[Exercise data]

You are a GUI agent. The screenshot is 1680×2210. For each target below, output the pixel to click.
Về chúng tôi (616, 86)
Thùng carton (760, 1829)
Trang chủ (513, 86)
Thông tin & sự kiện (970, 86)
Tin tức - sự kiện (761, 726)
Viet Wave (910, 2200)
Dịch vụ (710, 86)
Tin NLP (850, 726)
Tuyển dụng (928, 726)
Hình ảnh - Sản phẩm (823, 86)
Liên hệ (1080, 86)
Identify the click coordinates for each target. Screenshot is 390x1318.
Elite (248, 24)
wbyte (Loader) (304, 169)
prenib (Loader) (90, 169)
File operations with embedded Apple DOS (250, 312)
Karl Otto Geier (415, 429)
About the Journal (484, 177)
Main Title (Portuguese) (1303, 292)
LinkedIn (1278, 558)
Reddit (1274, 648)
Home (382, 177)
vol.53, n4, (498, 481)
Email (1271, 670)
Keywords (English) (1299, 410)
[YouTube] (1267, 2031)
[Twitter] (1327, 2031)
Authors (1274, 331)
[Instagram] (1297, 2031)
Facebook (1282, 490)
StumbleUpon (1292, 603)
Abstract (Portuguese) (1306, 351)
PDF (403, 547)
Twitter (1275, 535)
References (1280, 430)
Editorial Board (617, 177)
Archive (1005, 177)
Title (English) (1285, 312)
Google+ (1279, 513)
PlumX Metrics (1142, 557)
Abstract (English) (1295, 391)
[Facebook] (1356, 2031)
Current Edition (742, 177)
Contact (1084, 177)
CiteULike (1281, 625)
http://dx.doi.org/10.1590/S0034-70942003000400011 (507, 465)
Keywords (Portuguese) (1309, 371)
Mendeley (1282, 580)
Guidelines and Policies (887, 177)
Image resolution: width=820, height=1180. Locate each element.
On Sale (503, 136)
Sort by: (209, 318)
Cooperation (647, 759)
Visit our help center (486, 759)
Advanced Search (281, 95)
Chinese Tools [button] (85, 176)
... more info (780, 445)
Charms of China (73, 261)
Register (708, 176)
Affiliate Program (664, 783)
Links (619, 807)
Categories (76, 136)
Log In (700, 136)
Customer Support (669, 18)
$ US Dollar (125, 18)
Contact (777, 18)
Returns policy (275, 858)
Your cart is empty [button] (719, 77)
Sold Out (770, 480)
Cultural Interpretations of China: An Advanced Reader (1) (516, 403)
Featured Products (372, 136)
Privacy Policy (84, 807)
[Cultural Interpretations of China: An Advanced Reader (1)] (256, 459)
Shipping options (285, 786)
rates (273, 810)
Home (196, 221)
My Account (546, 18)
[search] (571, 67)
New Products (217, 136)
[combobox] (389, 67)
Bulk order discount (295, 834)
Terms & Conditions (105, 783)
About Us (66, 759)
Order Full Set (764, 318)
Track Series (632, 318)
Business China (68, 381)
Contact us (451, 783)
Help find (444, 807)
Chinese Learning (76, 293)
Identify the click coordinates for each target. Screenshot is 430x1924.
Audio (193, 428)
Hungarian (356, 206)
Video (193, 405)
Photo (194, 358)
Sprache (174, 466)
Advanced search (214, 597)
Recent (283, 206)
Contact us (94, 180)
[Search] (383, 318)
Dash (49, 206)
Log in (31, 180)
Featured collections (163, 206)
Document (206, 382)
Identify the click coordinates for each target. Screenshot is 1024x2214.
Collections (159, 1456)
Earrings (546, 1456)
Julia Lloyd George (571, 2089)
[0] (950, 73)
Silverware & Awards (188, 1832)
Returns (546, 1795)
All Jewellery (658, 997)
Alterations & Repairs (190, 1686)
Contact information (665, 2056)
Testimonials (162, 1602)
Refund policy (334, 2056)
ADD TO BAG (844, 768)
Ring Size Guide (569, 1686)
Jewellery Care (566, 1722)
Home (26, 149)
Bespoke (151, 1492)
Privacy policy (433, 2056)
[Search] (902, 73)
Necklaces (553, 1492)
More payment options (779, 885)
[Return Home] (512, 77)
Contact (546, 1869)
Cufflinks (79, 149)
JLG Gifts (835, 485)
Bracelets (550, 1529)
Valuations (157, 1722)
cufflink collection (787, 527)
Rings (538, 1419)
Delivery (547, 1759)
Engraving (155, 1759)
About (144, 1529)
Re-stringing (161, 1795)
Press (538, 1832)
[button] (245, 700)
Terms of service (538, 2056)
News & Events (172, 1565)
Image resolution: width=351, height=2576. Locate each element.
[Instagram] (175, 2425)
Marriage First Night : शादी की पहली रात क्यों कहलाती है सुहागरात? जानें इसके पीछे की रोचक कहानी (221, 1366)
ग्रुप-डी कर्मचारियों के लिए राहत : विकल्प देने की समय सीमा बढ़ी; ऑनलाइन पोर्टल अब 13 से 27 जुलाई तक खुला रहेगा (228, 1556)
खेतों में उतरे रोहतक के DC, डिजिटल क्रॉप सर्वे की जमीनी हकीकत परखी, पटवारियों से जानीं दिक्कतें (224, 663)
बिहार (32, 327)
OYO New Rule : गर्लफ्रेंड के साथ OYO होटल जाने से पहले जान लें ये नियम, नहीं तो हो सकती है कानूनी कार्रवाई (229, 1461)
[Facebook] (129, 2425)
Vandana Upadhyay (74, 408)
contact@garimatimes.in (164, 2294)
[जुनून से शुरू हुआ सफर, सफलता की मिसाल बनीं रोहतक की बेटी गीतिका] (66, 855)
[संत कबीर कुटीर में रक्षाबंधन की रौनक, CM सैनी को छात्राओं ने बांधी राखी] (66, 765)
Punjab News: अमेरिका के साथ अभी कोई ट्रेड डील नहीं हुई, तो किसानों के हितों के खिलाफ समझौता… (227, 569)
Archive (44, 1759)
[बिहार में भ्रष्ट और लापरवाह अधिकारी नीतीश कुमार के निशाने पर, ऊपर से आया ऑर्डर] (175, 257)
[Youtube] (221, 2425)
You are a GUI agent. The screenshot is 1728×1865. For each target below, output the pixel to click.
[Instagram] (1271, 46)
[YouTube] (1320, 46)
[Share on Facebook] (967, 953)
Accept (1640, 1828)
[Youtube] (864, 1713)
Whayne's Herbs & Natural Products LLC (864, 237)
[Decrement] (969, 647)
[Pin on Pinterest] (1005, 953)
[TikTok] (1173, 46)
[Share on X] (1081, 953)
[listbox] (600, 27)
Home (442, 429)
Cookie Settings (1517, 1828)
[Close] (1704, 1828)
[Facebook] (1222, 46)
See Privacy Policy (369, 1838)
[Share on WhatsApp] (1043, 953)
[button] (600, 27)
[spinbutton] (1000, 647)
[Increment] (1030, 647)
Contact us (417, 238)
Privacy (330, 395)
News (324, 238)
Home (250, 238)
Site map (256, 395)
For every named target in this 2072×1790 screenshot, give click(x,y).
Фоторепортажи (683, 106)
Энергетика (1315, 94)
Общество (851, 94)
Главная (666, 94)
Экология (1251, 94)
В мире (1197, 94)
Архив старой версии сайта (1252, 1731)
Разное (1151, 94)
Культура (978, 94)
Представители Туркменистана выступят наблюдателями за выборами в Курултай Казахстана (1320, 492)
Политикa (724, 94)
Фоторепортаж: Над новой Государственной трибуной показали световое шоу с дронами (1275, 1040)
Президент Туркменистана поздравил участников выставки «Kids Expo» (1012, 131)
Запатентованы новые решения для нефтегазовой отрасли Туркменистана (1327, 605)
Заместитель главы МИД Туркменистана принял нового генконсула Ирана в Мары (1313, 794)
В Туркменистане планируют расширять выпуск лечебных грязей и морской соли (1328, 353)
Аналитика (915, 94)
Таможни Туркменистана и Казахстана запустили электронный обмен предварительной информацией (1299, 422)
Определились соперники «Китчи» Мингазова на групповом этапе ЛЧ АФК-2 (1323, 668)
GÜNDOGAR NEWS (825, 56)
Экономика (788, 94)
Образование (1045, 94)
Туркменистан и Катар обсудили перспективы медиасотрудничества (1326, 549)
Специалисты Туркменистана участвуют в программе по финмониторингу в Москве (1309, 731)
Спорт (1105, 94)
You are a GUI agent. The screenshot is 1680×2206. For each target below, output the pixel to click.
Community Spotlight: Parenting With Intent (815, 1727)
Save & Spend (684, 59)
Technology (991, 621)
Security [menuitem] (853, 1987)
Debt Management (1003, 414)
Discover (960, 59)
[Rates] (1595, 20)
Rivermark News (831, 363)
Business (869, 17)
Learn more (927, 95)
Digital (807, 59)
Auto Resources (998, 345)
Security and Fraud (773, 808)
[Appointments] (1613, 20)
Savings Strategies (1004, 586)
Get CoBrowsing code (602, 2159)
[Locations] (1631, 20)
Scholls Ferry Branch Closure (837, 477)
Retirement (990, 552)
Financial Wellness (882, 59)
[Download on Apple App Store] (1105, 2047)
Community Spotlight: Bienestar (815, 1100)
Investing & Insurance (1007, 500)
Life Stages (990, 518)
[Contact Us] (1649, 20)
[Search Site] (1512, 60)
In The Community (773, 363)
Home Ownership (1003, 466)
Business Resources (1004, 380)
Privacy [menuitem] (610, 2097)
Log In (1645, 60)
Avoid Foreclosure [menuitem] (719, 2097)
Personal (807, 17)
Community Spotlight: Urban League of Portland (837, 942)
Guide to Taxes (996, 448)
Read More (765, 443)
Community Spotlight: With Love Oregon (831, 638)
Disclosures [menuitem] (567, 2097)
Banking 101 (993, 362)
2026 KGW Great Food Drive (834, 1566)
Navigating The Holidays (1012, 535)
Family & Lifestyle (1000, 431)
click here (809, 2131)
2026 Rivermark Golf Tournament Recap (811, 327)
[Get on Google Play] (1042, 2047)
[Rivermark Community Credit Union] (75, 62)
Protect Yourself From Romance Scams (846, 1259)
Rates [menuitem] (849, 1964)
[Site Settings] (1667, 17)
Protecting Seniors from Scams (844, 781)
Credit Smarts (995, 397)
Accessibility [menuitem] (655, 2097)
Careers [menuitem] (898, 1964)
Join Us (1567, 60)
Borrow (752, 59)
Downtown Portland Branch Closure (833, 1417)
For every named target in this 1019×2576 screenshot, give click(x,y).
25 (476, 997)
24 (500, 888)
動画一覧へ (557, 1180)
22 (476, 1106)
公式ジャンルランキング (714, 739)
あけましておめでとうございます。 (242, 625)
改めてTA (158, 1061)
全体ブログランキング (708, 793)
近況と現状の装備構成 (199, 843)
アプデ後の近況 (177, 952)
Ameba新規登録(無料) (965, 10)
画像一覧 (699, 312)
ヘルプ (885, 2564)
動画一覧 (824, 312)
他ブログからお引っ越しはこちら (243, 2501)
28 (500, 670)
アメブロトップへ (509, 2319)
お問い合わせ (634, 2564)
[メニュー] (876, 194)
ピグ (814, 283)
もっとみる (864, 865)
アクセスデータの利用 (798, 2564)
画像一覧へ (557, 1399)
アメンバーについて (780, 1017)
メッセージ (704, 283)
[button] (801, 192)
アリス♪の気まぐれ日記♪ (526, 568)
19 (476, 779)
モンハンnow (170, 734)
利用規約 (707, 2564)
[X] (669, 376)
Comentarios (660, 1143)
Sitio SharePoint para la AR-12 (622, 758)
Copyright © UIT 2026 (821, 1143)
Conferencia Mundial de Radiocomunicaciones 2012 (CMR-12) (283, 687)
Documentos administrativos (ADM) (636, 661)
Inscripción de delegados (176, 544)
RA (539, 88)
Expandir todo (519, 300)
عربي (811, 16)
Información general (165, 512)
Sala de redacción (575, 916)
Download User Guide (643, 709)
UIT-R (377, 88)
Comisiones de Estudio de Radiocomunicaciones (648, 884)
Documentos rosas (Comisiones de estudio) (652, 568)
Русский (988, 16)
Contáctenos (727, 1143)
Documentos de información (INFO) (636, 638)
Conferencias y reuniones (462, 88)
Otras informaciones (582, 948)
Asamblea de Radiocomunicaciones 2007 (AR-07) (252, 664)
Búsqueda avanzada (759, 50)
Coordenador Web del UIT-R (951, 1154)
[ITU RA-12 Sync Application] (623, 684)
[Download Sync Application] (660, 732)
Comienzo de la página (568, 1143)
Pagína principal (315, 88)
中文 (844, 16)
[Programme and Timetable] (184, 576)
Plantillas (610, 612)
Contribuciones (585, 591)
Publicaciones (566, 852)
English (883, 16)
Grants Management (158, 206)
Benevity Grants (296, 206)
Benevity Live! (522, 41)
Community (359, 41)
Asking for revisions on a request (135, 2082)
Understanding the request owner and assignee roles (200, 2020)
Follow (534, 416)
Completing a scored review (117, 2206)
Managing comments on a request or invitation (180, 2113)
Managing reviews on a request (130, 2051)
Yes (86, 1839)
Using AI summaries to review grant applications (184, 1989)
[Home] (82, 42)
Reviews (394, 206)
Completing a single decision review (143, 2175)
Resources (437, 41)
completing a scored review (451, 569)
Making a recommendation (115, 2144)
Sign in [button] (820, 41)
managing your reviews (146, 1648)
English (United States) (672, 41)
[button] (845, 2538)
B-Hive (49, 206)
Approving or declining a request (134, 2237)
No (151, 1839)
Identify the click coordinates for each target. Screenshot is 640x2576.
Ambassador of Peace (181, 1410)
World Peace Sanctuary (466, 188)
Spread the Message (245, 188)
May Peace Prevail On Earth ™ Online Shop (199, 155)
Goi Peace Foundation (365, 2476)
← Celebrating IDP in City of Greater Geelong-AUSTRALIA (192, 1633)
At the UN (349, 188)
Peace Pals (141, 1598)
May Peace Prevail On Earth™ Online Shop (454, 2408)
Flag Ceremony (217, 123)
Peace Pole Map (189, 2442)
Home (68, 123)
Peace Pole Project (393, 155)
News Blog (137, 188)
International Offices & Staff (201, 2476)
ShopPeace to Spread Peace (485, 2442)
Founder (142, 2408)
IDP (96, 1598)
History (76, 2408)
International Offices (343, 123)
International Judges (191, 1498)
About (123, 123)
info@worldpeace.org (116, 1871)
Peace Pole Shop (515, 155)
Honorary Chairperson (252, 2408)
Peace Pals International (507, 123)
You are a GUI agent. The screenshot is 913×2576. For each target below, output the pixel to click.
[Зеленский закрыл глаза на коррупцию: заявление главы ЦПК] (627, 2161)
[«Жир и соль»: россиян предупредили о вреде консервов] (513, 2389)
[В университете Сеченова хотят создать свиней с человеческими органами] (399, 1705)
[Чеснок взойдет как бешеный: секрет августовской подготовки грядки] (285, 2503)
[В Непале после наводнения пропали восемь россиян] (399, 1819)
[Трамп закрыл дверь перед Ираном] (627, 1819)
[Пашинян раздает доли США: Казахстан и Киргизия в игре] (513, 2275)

[Task goal] Copy out only the lines of the records above from the one with "Home (442, 429)" through the one with "Site map (256, 395)", exactly as they stand, both included.

[Your response]
Home (442, 429)
Cookie Settings (1517, 1828)
[Close] (1704, 1828)
[Facebook] (1222, 46)
See Privacy Policy (369, 1838)
[Share on WhatsApp] (1043, 953)
[button] (600, 27)
[spinbutton] (1000, 647)
[Increment] (1030, 647)
Contact us (417, 238)
Privacy (330, 395)
News (324, 238)
Home (250, 238)
Site map (256, 395)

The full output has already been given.